SET PROBLEM: Copy out the items below from the line with "Click the 렌트이용 금액 $114 cell" to the line with "pos(886,80)", both included, without the pictures.
^^^^^^^^^^^^^^^^
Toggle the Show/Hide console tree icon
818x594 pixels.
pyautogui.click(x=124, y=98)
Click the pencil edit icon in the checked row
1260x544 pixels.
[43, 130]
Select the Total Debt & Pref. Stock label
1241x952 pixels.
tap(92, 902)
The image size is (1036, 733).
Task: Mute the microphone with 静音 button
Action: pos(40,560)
^^^^^^^^^^^^^^^^
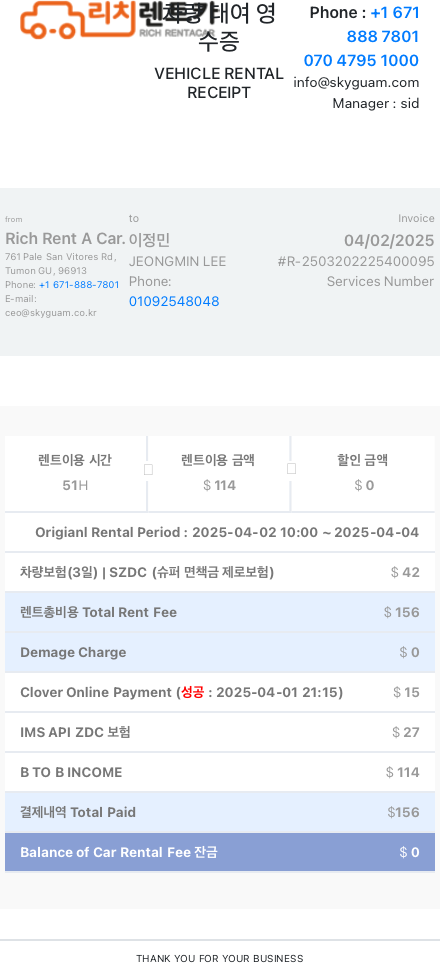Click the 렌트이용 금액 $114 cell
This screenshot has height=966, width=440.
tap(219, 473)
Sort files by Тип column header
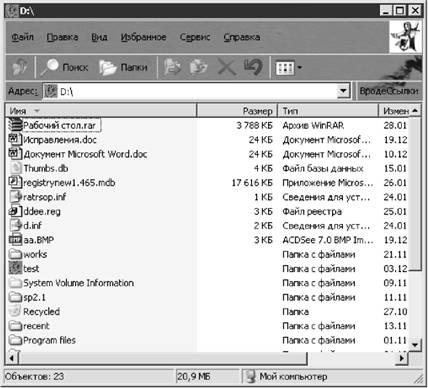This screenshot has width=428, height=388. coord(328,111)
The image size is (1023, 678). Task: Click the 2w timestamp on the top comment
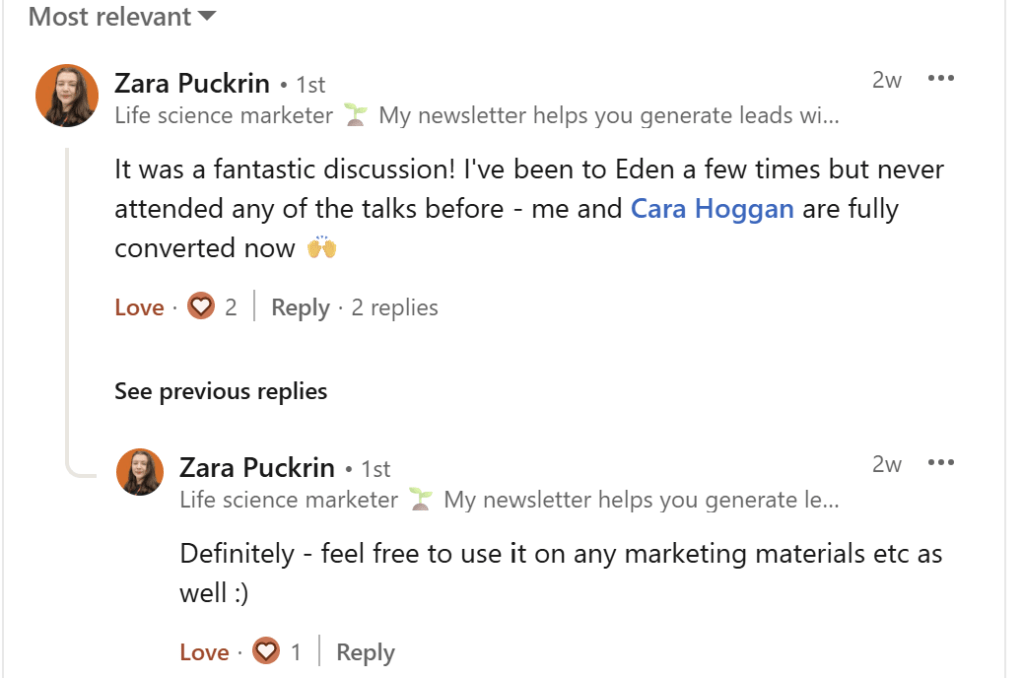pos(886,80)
^^^^^^^^^^^^^^^^
EXPECTED OUTPUT:
Click the 렌트이용 금액 $114 cell
This screenshot has height=966, width=440.
tap(219, 473)
Sort files by Тип column header
This screenshot has width=428, height=388. coord(328,111)
The image size is (1023, 678). Task: Click the 2w timestamp on the top comment
pos(886,80)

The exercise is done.